Gavin: We’re also both using Ultragrid, which is a Dyneema ripstop on a traditional coated nylon fabric. It’s a good example of a newer fabric as it’s only a single layer of woven cloth, and then it has a polyurethane coating for waterproofing rather than being multiple layers, or what we are referring to as a laminate. 

Matt: The number of pack makers using laminate fabric is quite small in the grand scheme of things—if you go to Black Diamond, Osprey, or Mystery Ranch, the vast majority of backpacks are made using a traditional woven pack cloth fabric, whether it’s Cordura, a ripstop nylon, or something like that, the vast majority of packs are using some variation thereof.

Gavin: Aside from a few specific examples, Arc’teryx has their AC 2, which is a TPU laminate, really cool fabric that they stopped using in their climbing packs. They still use it in some commuter packs. It really is one of the best fabrics out there, but they stopped making their Alpha line of packs with it.

There are only really three main makers of laminate pack fabrics: there’s Dyneema, which we talked about. And then there’s Challenge Sailcloth and X-Pac, which is owned by Dimension Polyant—both are sailcloth manufacturers.

Those are the big three. And the outdoor fabric sections of both Dimension Poly and Challenge were started by this gentleman, Hale Walcoff, who unfortunately recently passed away. It’s a wild thing—this whole market really started by one guy. 

He moved from Dimension Polyant over to Challenge and came out with these woven UHMWPE-faced Ultra fabrics, which are kind of all the rage right now. From more mainstream manufacturers, I think Black Diamond is coming out with a fast-packing pack or something that uses Ultra fabrics. Within the small ski and climbing pack brands, Alpine Luddites and Cilogear use a variety of Ultra fabrics, as does Alpine Threadworks. However, amongst the handcrafted pack market, he’s sort of a holdout on using some 500 D or 1000 D Cordura fabrics, but I think he’s now offering Ultra TX as well.

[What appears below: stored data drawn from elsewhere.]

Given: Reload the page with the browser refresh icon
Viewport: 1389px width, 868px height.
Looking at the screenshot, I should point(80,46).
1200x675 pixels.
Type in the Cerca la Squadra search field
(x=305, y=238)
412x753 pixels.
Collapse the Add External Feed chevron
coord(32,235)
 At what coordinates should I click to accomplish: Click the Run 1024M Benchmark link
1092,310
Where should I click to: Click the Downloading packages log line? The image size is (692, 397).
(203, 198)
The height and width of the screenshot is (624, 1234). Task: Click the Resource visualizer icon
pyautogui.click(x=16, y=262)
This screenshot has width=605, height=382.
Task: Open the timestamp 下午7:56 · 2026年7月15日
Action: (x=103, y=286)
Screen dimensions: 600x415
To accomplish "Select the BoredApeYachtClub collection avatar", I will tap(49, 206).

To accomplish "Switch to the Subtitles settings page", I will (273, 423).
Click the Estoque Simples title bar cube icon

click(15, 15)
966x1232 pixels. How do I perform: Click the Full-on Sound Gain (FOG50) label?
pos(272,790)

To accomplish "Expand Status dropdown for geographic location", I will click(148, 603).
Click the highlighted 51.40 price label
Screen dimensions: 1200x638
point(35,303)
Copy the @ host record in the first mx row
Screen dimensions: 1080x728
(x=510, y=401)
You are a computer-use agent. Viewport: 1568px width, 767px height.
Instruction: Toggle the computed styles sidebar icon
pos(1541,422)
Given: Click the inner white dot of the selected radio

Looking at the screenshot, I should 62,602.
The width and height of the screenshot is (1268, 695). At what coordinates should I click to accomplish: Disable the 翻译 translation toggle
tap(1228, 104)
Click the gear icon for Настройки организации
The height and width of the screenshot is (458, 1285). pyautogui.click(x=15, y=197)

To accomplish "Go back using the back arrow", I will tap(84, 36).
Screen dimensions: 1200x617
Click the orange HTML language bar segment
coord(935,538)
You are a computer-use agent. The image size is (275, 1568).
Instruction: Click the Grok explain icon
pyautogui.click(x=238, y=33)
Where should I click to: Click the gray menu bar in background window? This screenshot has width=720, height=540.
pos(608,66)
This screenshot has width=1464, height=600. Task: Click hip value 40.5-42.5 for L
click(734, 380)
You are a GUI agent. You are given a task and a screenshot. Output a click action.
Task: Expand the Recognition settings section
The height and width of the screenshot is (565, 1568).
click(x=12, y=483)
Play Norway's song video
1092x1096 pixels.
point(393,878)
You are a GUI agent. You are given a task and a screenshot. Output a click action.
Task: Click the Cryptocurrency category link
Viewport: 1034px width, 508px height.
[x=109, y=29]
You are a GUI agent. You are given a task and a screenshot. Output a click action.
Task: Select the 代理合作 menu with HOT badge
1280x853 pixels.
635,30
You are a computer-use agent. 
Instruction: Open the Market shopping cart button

That’s the state of the fabric market right now. But it’s changing fast. I jumped in early on some of the initial Ultra fabrics. And they weren’t perfect as far as the lamination quality. Over the last two years, I’ve had to repair some delamination in high-stress areas. But those fabrics have been updated. Matt and I have switched many of our fabrics over to what they call Ultra TX, that, rather than being a shiny laminated mylar inner surface, they actually have a woven backer which increases the lamination integrity and stitch holding. 

Lamination strength seems to be the crux of a lot of these fabric and pack companies right now, Dyneema is so slippery that it’s really hard to laminate because a normal adhesive that would work for polyester or nylon just doesn’t stick as well to Dyneema.